Host: So Doug, speak from the perspective of a guy who spent his entire career in the fossil fuel business, oil and gas, particularly, now faced with this carbon challenge, the 450 challenge, give us a sense of how the oil and gas industry is acknowledging this and working to try and reduce the--
Doug Suttles: Well, I think the thing that we can do is, today, for transportation fuels, petroleum is the source of that, and the reason for that is it's such a great energy package. It's so dense, it's easy to move around. And today there's not a great solution. And as governments and entrepreneurial companies try to find solutions for that... I think what we need to do is continue to work to reduce our footprint in producing it. I don't think it's our job to stop producing it. The world needs what we do, what we produce. It changes the quality of life. But the impact we have in doing it. And I find it deeply ironic that the reason the United States is back to its its CO2 levels from 1990 is from natural gas, a hydrocarbon. And as we think about these policy issues, I think one of the roles government does have is set these long term objectives. I think sometimes where they miss the mark is when they decide how. If you let enterprise figure out how--I mean, who would have thought 30 years ago the tail pipe emissions of a modern sub-compact car are actually, in total, less than an EV vehicle? And what is that? That's the automotive industry finding how to actually have less impact in burning gasoline to get transportation effectively. So I think as governments set these targets, I think they need to actually let people like Greg and me and Elon Musk and all these people go out and try to figure out the most effective way to get there, because, as you know, in your your business, trying to pick winners is difficult. Very difficult.
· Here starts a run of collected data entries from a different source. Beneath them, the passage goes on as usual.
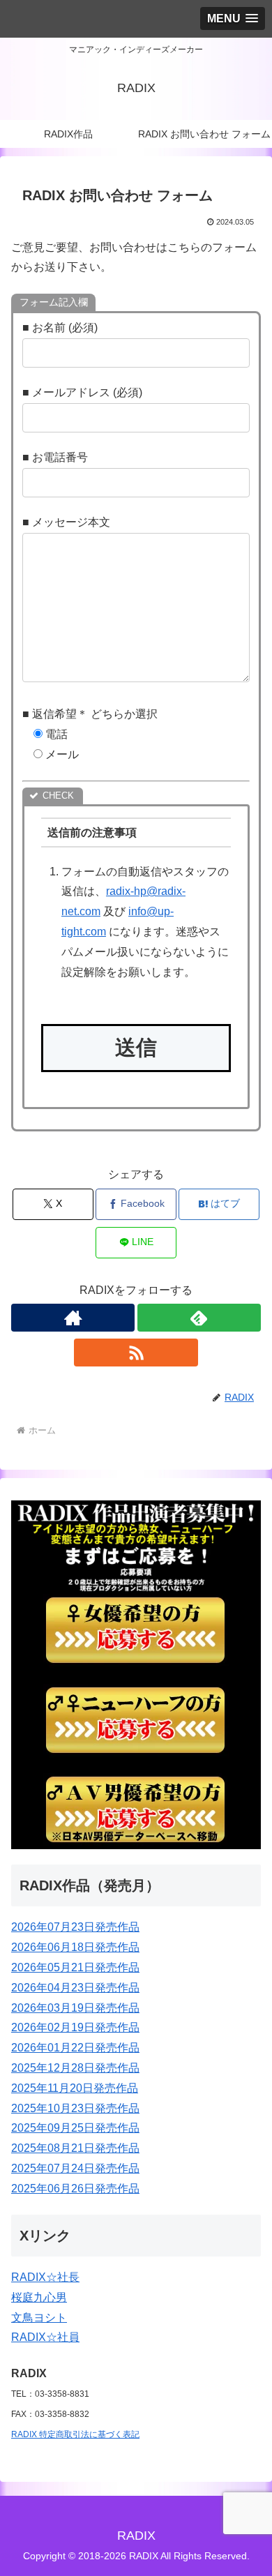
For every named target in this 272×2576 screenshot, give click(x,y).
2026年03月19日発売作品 (75, 2008)
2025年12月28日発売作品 (75, 2068)
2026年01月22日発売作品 (75, 2048)
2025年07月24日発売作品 (75, 2168)
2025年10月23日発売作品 (75, 2108)
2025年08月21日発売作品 (75, 2148)
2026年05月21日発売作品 (75, 1967)
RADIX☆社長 (45, 2277)
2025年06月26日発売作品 (75, 2188)
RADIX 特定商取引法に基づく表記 (75, 2434)
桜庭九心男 (39, 2297)
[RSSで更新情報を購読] (135, 1352)
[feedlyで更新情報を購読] (199, 1318)
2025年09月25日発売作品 (75, 2128)
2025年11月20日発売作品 (74, 2088)
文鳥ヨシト (39, 2317)
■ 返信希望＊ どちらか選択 (90, 714)
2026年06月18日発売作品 (75, 1947)
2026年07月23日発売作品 (75, 1927)
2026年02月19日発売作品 (75, 2027)
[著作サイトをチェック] (73, 1318)
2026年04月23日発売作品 (75, 1988)
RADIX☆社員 (45, 2337)
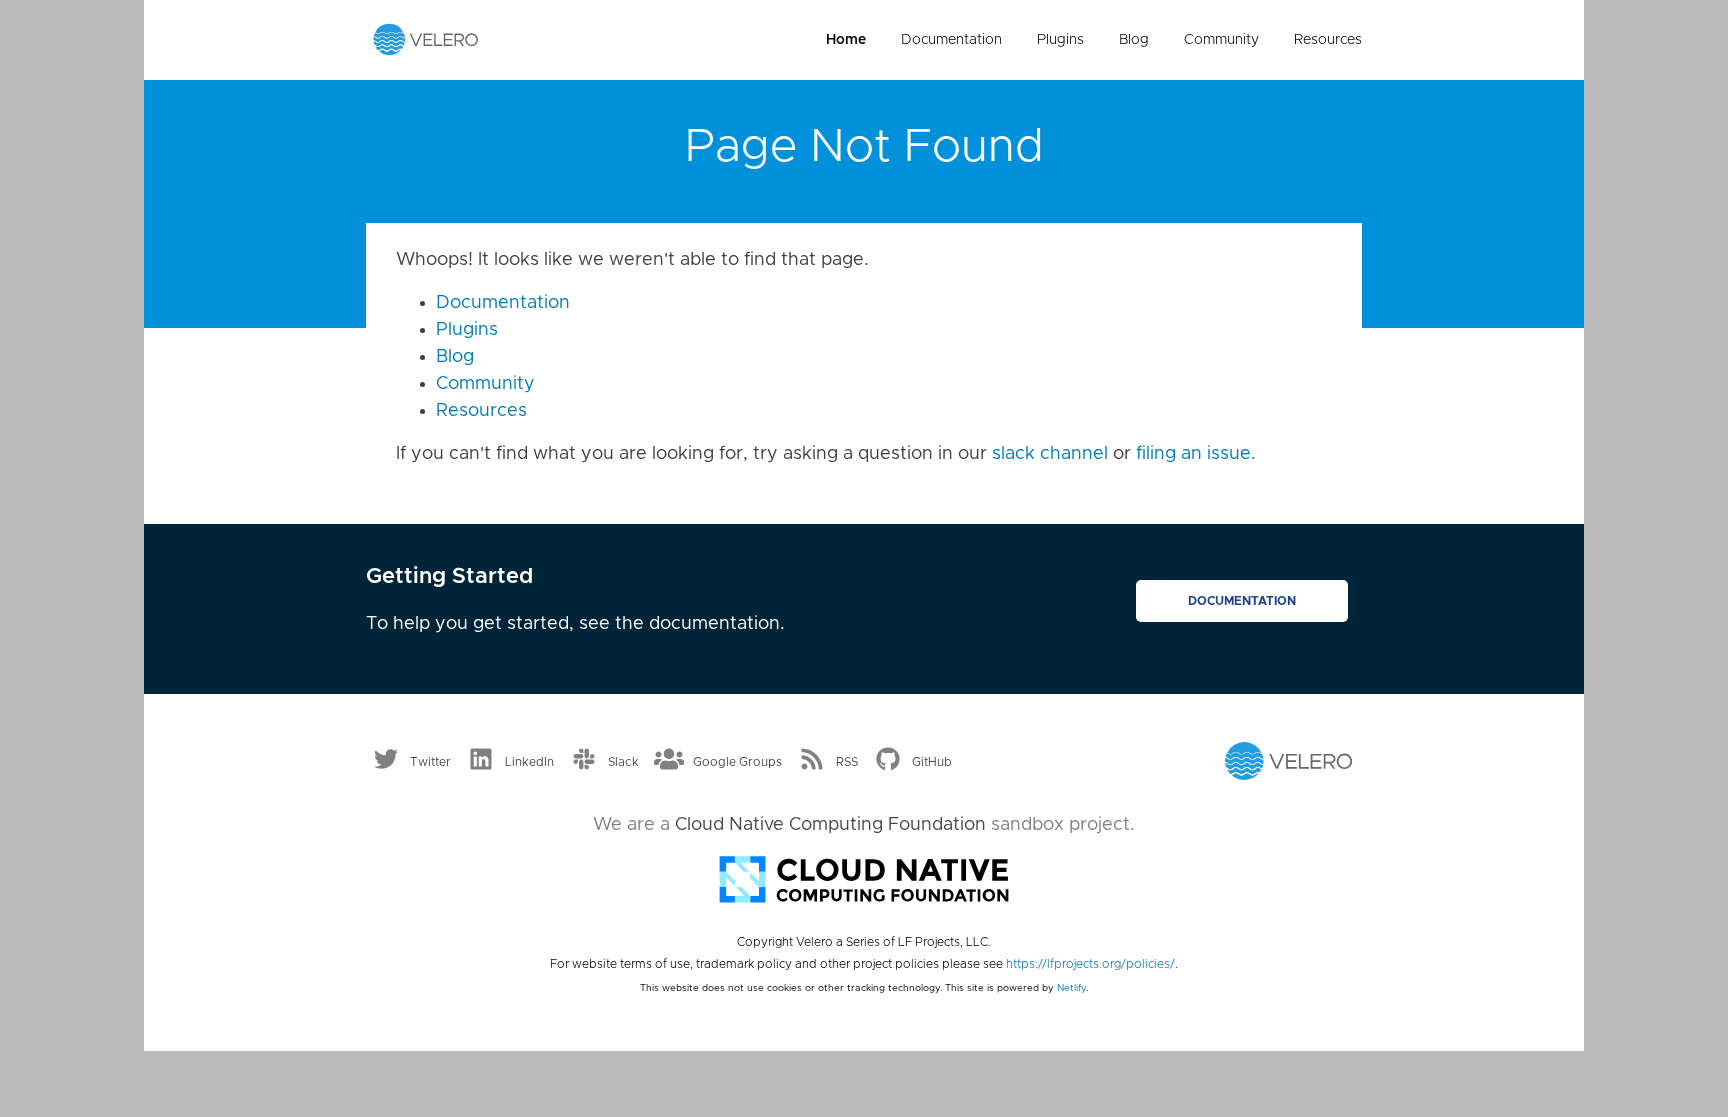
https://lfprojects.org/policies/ (1090, 964)
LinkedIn (529, 762)
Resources (1328, 40)
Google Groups (737, 762)
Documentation (951, 40)
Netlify (1071, 988)
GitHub (932, 762)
Greg Abel: If I could add to Doug's comment, I think that's absolutely critical. That they shouldn't define the how. And if you look at the Federal EPA rules right now, they've got four building blocks. And within that, they're providing a lot of flexibility in how you use the building blocks and what you do within them, but a couple of them are still too prescriptive. And even though we can get within 1% of it, what we were really in talking to the White House about was the fact that make these less prescriptive. Let the people in the industry, the people that know their customers, figure out these answers, and give us a little more flexibility around this, and we'll get to great answers. But we need time, and we need flexibility. And we will make it more affordable. I know that.
Host: Well, I'm encouraged. Cheap, clean, safe, reliable--all packaged together. And it really sounds like an exciting future. You guys are a part of it. Thank you very much. You've made me wiser today, and I hope the two gentlemen sitting beside me have made you wiser as well. Thank you to the Chamber of Commerce. Thank you all for coming. Enjoy the Stampede, and hope to see you next year.